Omnibus Directs Cash to Conventions, Inauguration Security

The presidential nominating conventions are months away, but Congress earmarked funding in the omnibus appropriations bill to beef up security in host cities Cleveland and Philadelphia and for the 2017 inauguration of the next White House occupant.

Even as a bigger effort, pushed by Democrats, to restore federal funding for political party conventions failed to make it into the $1.15 trillion spending bill (HR 2029), lawmakers agreed to fork over $100 million in taxpayer dollars to tighten security at both of the events. 

Lawmakers from Ohio and Pennsylvania cheered the extra federal money for the Republican and Democratic National Conventions which they said can take a toll on local law enforcement agencies and stretch resources.

“Ensuring the safety of convention goers and the Cleveland community is a critical component of the convention planning process," said Sen.

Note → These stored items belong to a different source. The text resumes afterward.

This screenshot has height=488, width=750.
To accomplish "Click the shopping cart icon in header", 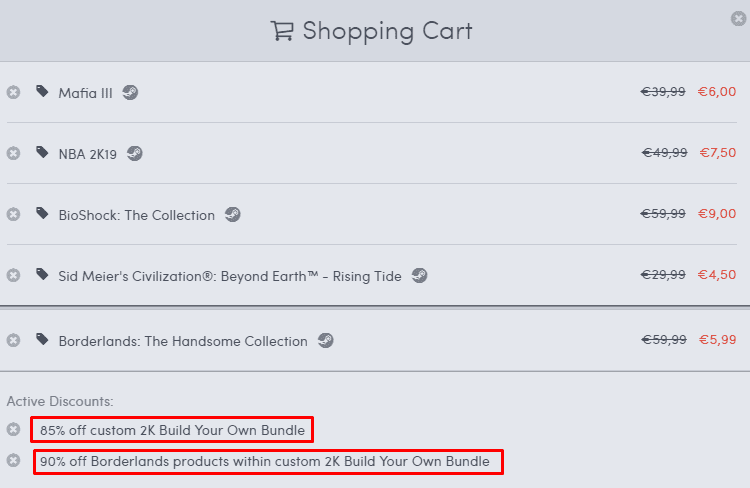I will pos(282,31).
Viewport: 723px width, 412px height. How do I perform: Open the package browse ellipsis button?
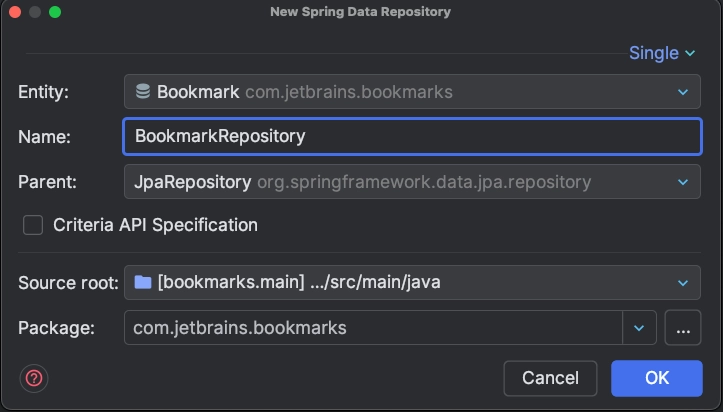pyautogui.click(x=682, y=328)
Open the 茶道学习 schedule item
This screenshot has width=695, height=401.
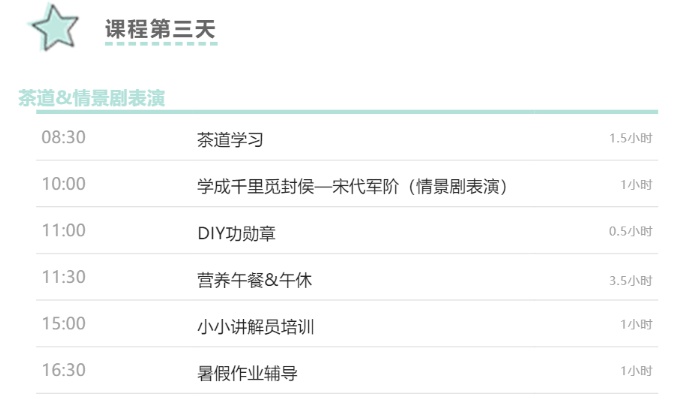tap(230, 139)
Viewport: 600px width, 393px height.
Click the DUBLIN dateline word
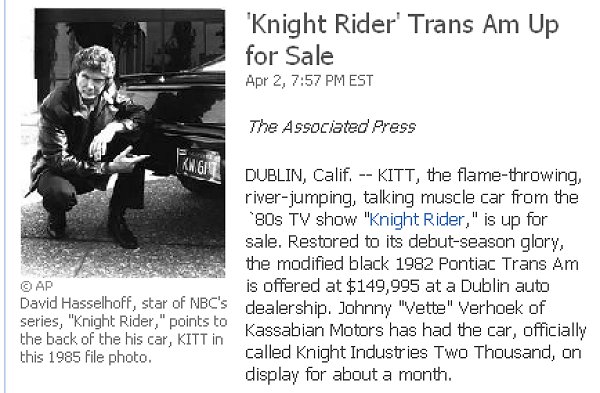point(275,176)
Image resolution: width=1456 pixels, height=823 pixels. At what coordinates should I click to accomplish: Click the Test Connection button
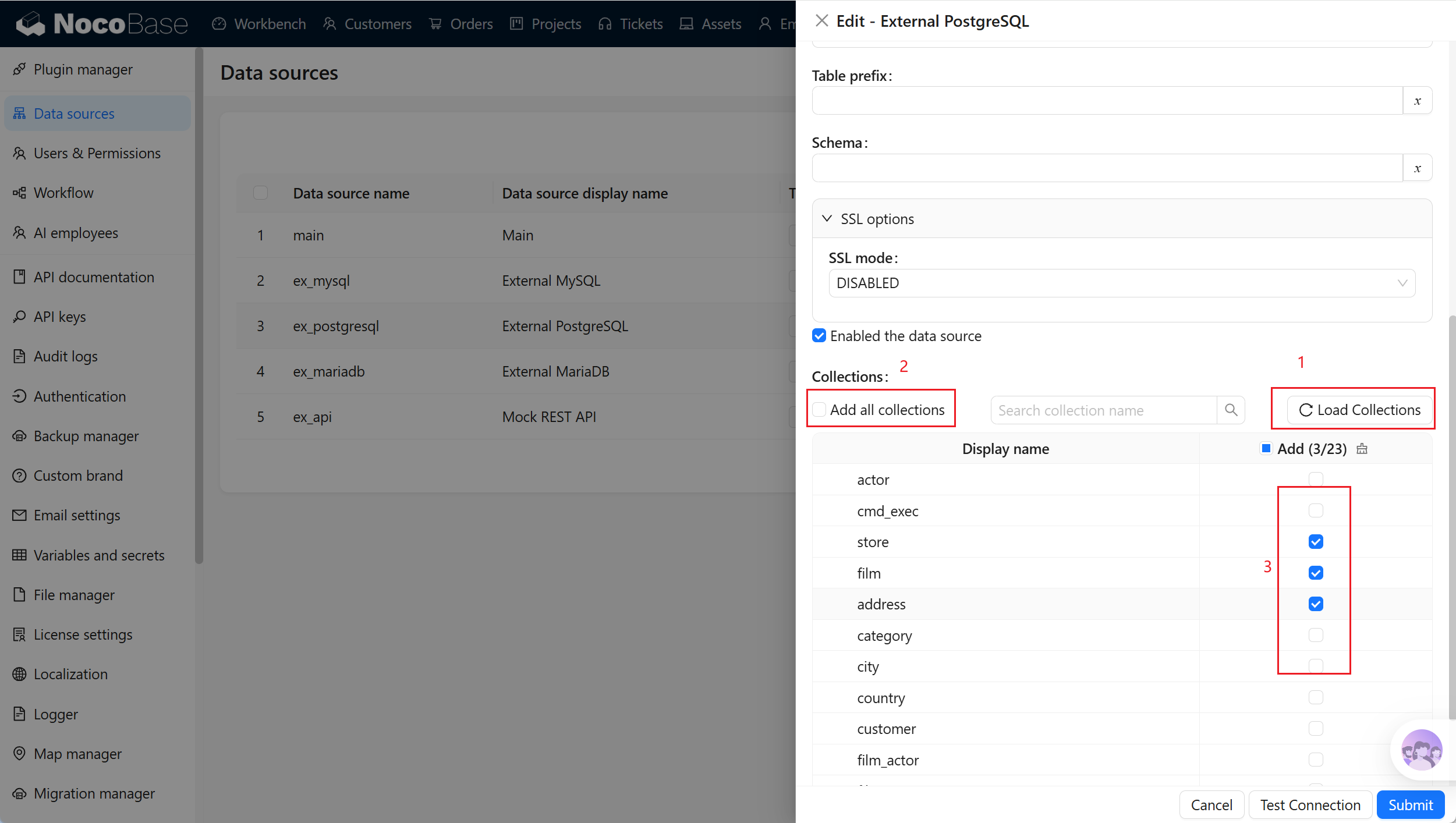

Rob Portman, an Ohio Republican up for re-election next year. “These funds will allow convention organizers and the city of Cleveland to ensure that appropriate security measures are being taken.”

Each of the cities will get $50 million.

Both conventions have set up host committees, which are responsible for underwriting most of the convention events. The Cleveland host committee has agreed to raise $64 million, said spokeswoman Emily Lauer, who noted that as of mid-December the committee has raised about $43.5 million.

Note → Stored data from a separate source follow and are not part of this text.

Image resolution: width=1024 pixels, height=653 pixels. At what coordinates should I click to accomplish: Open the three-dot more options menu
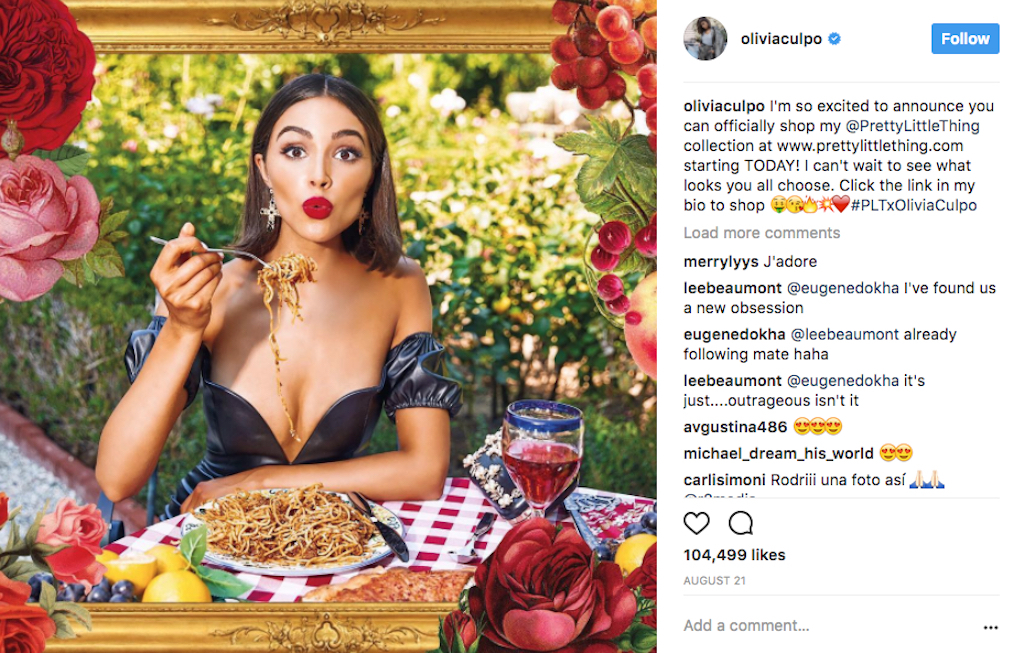pyautogui.click(x=990, y=627)
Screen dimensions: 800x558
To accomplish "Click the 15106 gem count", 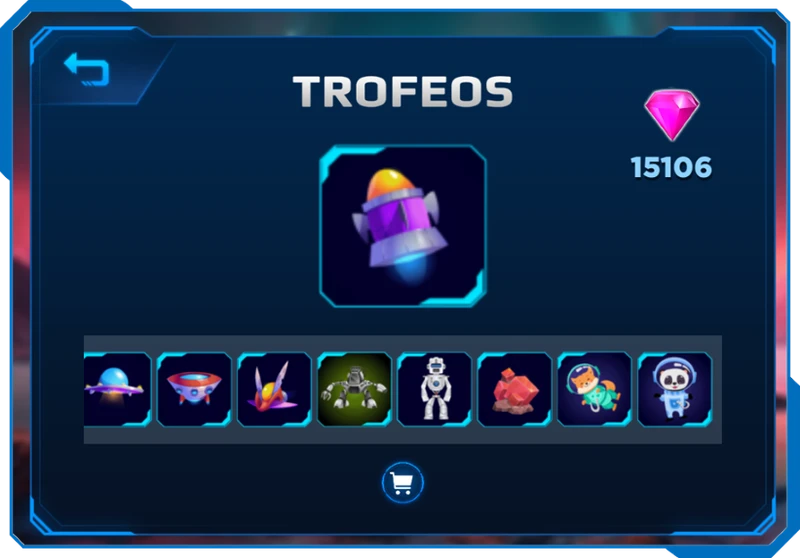I will tap(671, 167).
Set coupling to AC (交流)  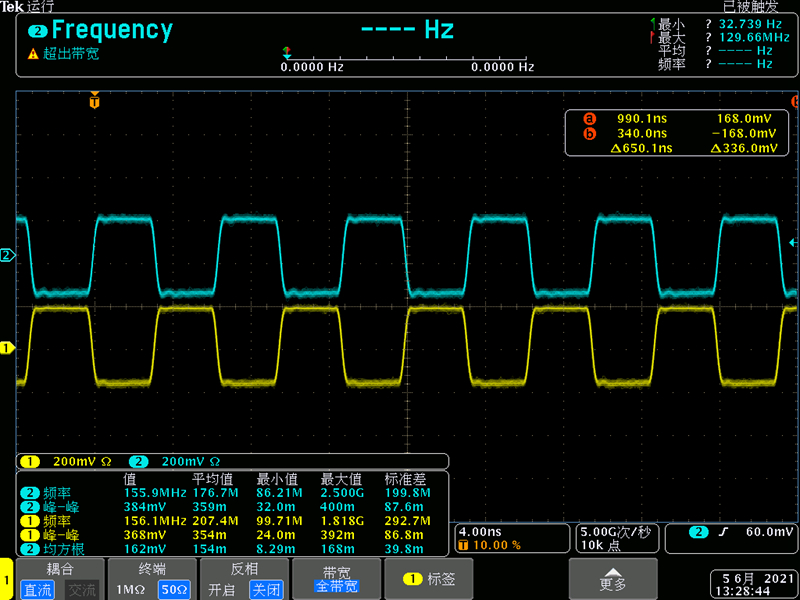tap(82, 589)
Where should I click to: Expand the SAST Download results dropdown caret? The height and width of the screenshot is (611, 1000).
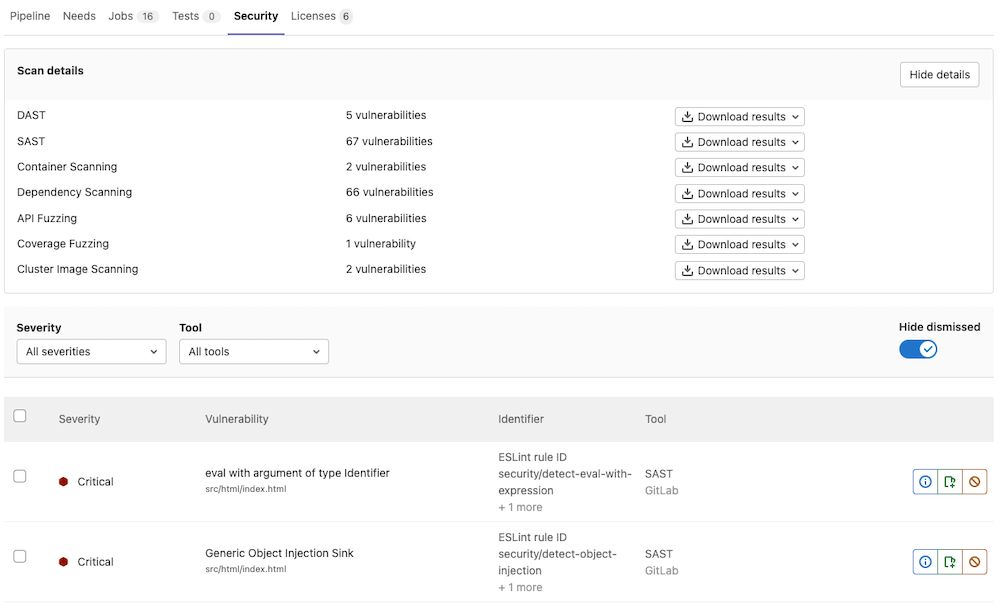tap(792, 141)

Anna Adams-Sarthou, a spokeswoman with the Philadelphia host committee, said the goal was to raise $85 million in cash and in-kind contributions. She said the committee isn't saying how far it is toward reaching that goal other than "we are making good progress." 

Sen. Bob Casey, a Pennsylvania Democrat, said the funding in the omnibus for security was a crucial step in helping Philadelphia host the Democratic National Convention set for July 25-28. Republicans gather first in Cleveland, July 18-21, 

“I’m pleased that the omnibus includes security funding for both conventions as has been the case for years,” Casey said. “More than ever it’s critical that local law enforcement has the resources necessary to provide security for large scale events, like the Democratic and Republican Conventions."

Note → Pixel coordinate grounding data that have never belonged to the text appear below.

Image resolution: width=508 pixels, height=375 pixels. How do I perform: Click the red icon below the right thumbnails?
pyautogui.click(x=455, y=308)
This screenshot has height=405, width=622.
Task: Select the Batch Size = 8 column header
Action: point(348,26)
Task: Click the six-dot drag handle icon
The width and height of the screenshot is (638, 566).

Some Democrats pushed for another rider that would have restored the public financing of the quadrennial nominating conventions. Congress eliminated it in a 2014 law ( PL 113-94 ) that instead boosted taxpayer funding for pediatric medical research.

The Congressional Budget Office last week offered its estimates of what it called draft legislation on the matter from Rep. Debbie Wasserman Schultz of Florida, who also leads the Democratic National Committee. The CBO said such a measure would increase direct spending by $40 million in 2016. A spokesman, Geoff Burgan, did not respond to requests seeking comment.

Campaign finance groups mobilized against the rider largely because Republicans were pushing their own provision alongside it to end the $3 check-off box on tax forms that provides taxpayer funding to presidential contenders.

Not to be left out, the omnibus measure also would provide $1.25 million for the Joint Congressional Committee on Inaugural Ceremonies, which pays for the viewing stands and support facilities within the Architect of the Capitol budget. The funding also includes overtime and security costs associated with the 2017 presidential inauguration within the Capitol Police budget.

Katherine Tully-McManus contributed to this report.